- **Task**
In the listing below, copy everything from the line containing "I will coord(377,28)." down to the line containing "pyautogui.click(x=561, y=772)", substituting "date picker" for "calendar picker" and leaving all else unchanged.

*** Extracted records

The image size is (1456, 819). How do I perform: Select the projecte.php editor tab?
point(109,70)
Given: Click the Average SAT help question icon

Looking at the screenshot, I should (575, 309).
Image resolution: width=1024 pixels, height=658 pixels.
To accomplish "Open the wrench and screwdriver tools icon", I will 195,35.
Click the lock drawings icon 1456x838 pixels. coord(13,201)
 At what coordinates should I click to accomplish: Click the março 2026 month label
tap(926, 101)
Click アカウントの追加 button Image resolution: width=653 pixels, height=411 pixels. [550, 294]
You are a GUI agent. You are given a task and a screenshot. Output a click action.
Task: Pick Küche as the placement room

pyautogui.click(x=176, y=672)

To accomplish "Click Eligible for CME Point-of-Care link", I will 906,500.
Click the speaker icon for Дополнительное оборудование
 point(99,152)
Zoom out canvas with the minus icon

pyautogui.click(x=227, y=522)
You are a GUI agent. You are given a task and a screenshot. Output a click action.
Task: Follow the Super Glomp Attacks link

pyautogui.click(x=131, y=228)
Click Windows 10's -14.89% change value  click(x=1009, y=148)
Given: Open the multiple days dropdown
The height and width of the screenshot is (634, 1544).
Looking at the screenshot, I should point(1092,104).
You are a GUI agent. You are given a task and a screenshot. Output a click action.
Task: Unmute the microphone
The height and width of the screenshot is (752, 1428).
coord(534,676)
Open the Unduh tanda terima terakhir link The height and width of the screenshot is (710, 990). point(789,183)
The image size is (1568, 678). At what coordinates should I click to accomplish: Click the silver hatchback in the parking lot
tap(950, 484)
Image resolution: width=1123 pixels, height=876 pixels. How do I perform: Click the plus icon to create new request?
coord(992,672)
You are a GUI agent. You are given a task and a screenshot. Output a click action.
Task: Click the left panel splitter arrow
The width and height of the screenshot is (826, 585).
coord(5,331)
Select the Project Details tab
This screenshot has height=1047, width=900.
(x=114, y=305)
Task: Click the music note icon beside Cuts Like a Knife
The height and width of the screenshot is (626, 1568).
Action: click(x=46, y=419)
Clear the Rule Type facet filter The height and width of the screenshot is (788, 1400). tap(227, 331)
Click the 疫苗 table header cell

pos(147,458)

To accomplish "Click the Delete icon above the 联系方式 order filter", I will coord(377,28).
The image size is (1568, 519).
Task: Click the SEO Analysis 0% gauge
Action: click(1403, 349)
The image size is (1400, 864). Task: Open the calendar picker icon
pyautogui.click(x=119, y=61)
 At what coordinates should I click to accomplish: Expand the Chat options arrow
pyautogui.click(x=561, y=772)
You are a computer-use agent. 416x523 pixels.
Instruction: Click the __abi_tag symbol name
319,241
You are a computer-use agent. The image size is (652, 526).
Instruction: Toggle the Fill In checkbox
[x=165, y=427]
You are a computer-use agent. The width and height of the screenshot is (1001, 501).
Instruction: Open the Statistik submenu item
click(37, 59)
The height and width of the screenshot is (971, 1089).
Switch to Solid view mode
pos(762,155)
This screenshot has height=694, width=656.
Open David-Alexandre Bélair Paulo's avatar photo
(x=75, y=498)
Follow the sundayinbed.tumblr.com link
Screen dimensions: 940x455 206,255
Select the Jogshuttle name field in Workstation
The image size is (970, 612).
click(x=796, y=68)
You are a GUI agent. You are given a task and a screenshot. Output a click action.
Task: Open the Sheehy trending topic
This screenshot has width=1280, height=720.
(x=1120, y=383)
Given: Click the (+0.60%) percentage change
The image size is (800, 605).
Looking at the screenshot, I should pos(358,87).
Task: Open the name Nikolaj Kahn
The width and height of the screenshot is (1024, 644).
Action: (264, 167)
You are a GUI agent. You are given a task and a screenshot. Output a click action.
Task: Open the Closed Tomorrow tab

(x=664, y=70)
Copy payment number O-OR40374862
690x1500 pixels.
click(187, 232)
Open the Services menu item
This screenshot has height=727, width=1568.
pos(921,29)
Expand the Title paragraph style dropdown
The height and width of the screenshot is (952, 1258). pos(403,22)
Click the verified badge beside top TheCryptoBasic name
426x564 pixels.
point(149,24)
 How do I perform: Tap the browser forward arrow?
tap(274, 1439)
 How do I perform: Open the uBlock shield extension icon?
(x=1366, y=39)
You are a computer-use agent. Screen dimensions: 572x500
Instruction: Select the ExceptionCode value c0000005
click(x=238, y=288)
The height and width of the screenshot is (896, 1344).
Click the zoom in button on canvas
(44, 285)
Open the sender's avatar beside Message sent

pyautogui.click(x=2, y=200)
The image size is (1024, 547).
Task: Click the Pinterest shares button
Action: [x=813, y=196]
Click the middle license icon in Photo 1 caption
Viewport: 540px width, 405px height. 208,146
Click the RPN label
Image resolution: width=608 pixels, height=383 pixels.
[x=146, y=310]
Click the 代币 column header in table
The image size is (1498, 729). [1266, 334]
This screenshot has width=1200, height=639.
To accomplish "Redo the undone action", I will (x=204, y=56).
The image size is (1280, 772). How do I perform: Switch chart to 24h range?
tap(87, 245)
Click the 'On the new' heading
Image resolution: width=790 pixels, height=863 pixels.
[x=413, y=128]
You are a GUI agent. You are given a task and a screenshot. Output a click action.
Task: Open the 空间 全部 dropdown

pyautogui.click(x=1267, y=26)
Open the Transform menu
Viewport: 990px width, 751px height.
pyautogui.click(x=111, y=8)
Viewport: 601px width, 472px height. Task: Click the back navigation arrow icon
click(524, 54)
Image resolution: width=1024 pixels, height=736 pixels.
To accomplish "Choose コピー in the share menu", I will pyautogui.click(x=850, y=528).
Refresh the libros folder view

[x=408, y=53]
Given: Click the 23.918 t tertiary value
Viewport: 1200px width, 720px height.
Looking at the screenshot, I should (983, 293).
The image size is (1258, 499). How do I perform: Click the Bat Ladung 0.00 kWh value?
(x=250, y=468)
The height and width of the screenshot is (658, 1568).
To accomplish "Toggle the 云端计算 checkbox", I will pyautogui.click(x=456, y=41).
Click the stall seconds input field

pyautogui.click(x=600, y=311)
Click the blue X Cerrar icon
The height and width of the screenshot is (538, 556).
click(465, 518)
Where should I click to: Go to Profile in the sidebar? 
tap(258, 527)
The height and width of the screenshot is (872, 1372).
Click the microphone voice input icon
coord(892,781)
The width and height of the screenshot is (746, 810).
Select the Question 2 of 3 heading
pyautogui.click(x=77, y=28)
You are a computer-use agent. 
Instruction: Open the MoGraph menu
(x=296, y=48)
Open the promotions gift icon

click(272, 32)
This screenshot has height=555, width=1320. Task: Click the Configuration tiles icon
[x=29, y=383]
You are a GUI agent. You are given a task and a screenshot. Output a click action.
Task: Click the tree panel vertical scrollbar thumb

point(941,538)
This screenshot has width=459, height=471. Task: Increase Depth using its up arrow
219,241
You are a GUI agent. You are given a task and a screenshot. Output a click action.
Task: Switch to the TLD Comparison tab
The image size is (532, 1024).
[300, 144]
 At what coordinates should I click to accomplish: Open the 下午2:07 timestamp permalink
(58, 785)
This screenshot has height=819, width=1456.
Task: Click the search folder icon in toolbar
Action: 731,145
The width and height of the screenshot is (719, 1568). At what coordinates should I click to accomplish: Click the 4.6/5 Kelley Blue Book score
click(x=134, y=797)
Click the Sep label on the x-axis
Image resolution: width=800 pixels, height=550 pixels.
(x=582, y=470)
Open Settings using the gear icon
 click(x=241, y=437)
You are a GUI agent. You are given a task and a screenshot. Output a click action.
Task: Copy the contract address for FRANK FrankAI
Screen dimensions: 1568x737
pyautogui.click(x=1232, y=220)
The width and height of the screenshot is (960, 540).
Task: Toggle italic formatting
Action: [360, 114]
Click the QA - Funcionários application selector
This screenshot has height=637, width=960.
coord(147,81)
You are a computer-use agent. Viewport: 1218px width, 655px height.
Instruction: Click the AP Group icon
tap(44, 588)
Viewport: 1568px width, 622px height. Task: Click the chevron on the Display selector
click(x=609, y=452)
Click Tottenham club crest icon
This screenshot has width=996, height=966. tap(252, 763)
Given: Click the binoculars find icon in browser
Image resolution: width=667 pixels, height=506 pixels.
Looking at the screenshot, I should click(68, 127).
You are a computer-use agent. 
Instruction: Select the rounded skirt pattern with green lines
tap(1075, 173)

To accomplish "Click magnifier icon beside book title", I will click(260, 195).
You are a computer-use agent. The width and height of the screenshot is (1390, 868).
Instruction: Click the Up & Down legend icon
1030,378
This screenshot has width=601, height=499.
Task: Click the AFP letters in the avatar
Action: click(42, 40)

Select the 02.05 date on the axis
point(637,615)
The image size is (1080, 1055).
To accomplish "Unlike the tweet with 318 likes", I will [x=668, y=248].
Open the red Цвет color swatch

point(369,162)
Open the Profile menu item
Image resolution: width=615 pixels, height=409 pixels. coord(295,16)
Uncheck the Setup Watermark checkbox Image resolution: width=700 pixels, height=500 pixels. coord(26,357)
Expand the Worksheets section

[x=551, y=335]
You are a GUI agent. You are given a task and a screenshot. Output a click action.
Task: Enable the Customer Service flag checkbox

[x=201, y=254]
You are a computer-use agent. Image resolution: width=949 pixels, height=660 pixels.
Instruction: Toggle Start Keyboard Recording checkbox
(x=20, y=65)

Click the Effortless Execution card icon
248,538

******

- **Response**
To accomplish "Click the Delete icon above the 联系方式 order filter", I will coord(377,28).
The image size is (1568, 519).
Task: Click the SEO Analysis 0% gauge
Action: click(1403, 349)
The image size is (1400, 864). Task: Open the date picker icon
pyautogui.click(x=119, y=61)
 At what coordinates should I click to accomplish: Expand the Chat options arrow
pyautogui.click(x=561, y=772)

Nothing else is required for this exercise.